Kathy Sokolic, a real estate professional with Mueller Residential Group who lives in the neighborhood, says the most common mistake she sees Mueller sellers make right now is skipping the make-ready process. “Buyers are picky right now,” Sokolic says. “If your home does have tired finishes, there’s not as much of a market for that. They’ll go find something else.” This marks a departure from 2021 and 2022, when low inventory and intense competition pushed buyers to overlook cosmetic issues. The market has returned to pre-pandemic norms, more balanced and tilted slightly toward buyers.
The improvements that move homes quickly are often inexpensive: fresh neutral paint, professional window cleaning, deep carpet cleaning, updated light fixtures, and refreshed cabinet hardware. Painting kitchen cabinets, adding a backsplash, and replacing an outdated ceiling fan can shift a home from feeling dated to move-in ready. Sokolic estimates that basic cosmetic work can yield as much as $20,000 extra on the sale. “Do you know what’s going to cost you more than $200? Sitting on this house for 60 days longer than you wanted to,” she says.
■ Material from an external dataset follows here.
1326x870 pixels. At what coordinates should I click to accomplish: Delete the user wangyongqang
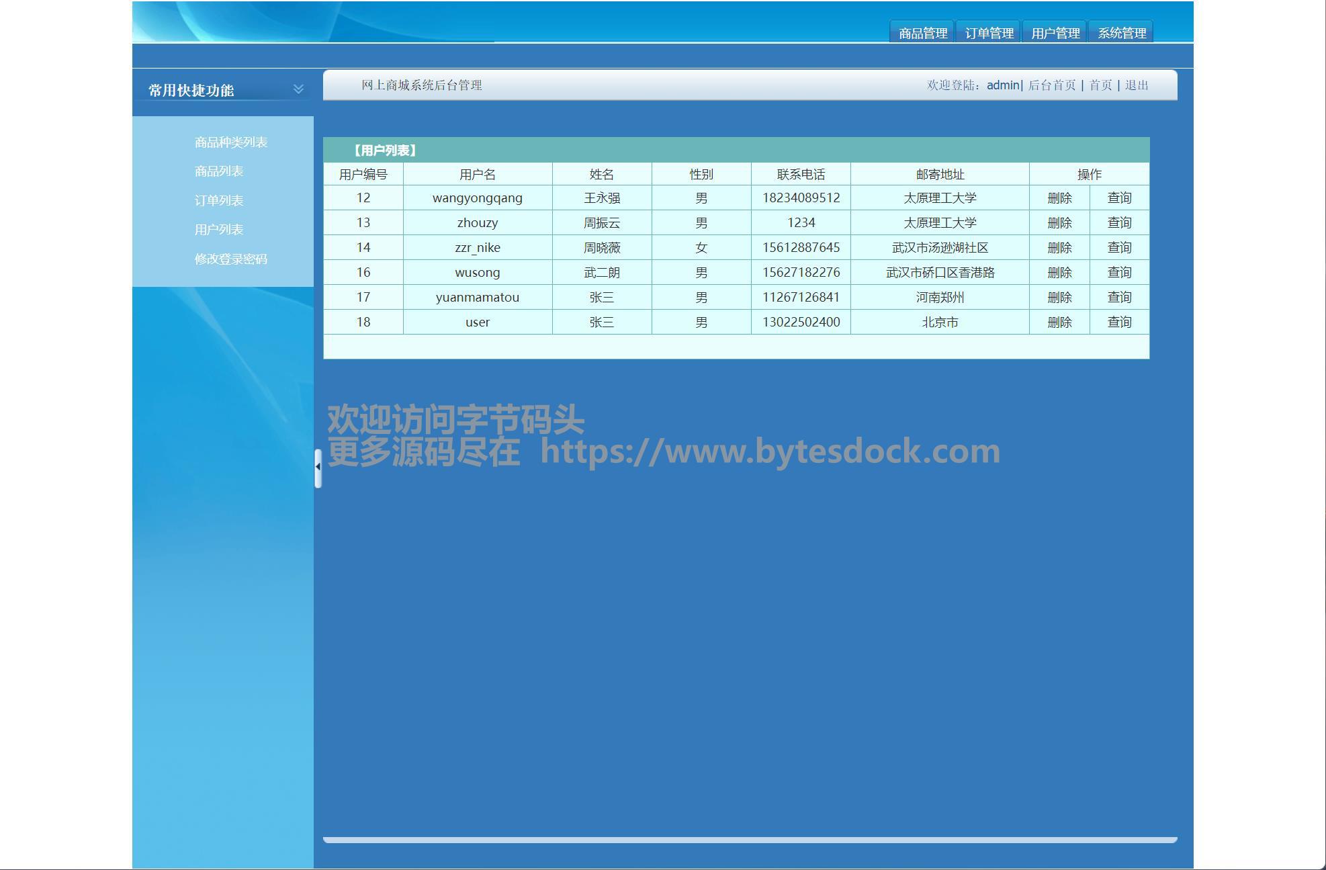click(x=1059, y=198)
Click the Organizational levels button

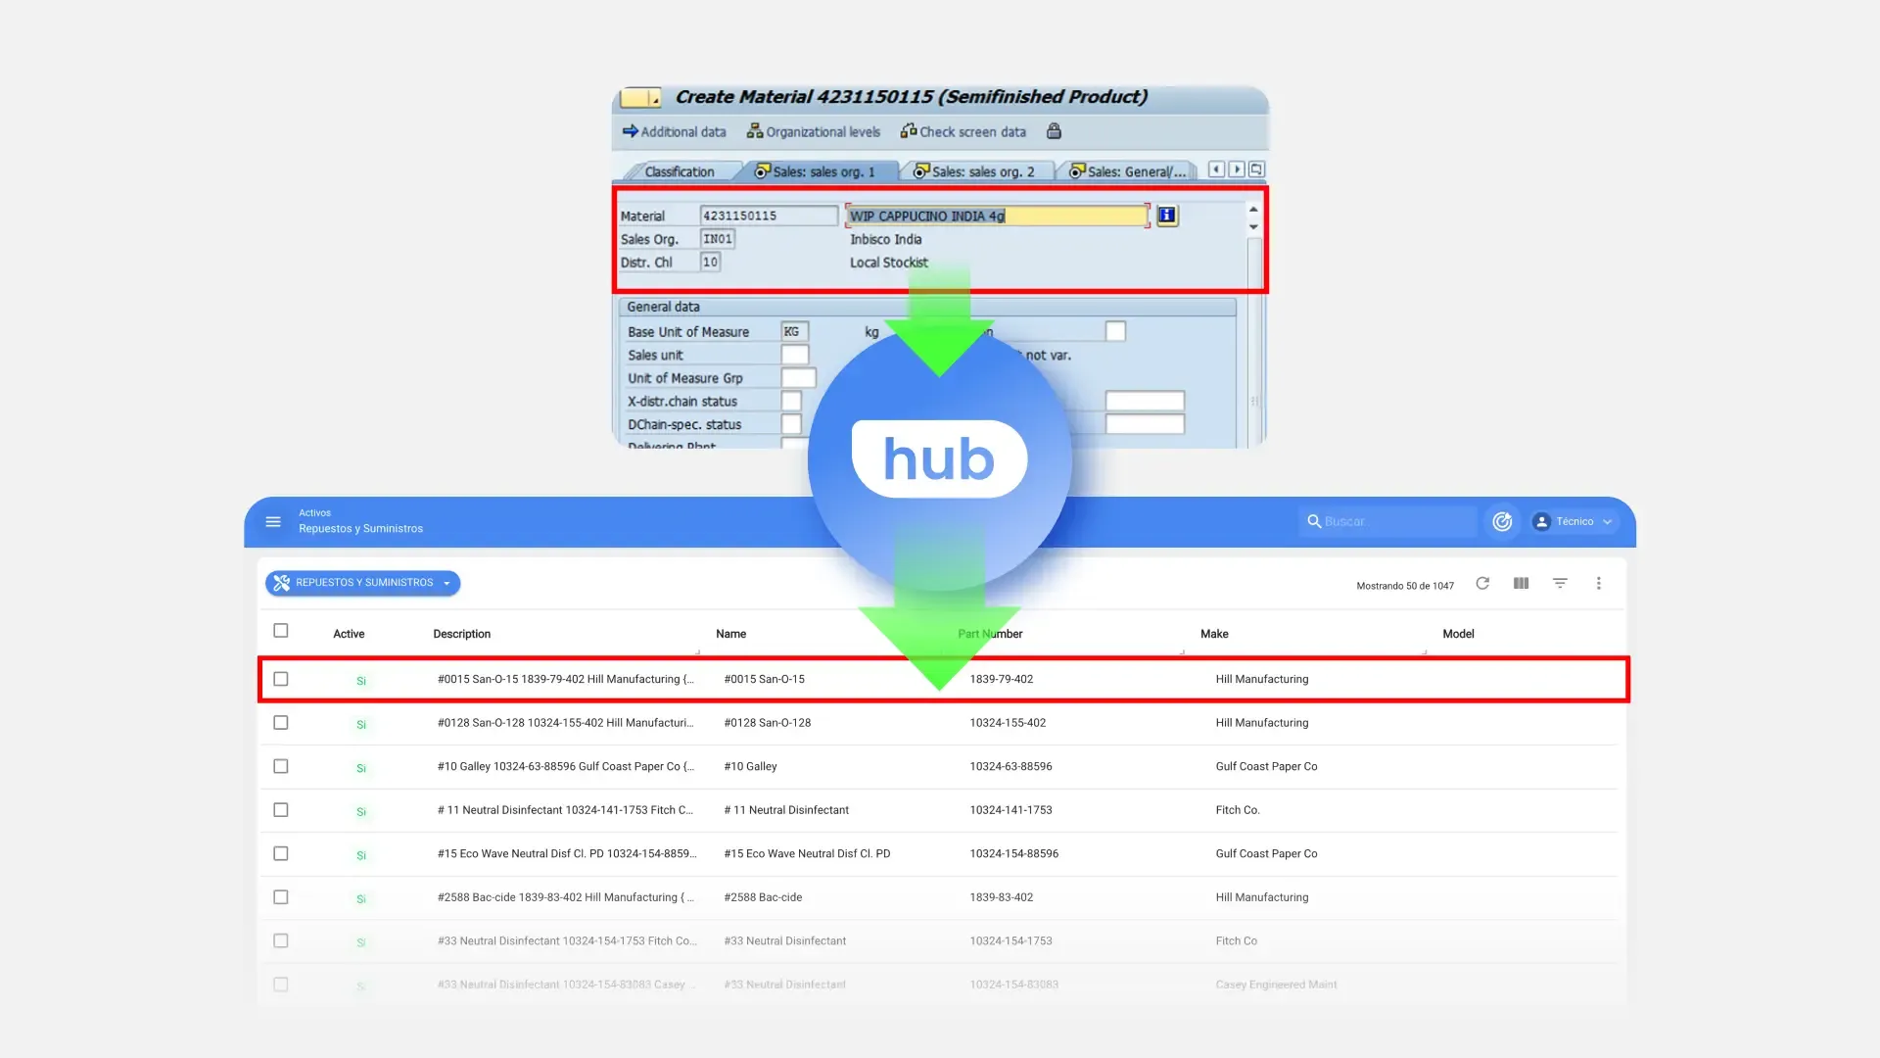point(814,131)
In Mueller, the make-ready calculus is shaped by the housing stock. Many townhomes are interior units with windows only on the front and back, limiting natural light. Clean windows, warm lighting, and bright fixtures are not optional staging touches—they are functional selling requirements. A dark, dated interior in a townhome with limited window exposure is a particularly difficult sell when buyers have alternatives.
Beyond days on market, cosmetic condition directly affects negotiating leverage. In the current Austin market, buyers use concessions to buy down interest rates, fund major repairs, or address cosmetic issues. The less prepared a home is, the more concession exposure a seller faces. Sokolic describes a hierarchy: a well-prepared single-family detached home with outdoor space sits at the top; an attached townhome or condo in good condition sits in the middle; a dated, unprepared home sits at the bottom, where bargain-seeking buyers set the terms. Deferred maintenance also surfaces as concession requests, such as an aging air conditioning system that buyers flag during showings.
Sokolic’s process with sellers begins before a home hits the market. She provides make-ready recommendations, connects sellers with contractors, and advises on improvements offering the best return given the property type and conditions. Mueller Residential Group operates within the Compass brokerage, formerly Realty Austin, which provides national marketing reach while preserving local knowledge. Other agents and brokerages in the Austin market offer similar services, but Sokolic emphasizes the neighborhood-specific expertise from living and working exclusively in Mueller.
As Austin’s market continues to normalize, the gap between prepared and unprepared listings is widening. Sellers who invest in cosmetic readiness are more likely to attract competitive offers and maintain pricing power. Those who don’t face extended time on market, multiple concession requests, and final sale prices below what modest upfront spending could have secured. In a balanced market where buyers have choices, presentation determines who controls the negotiation.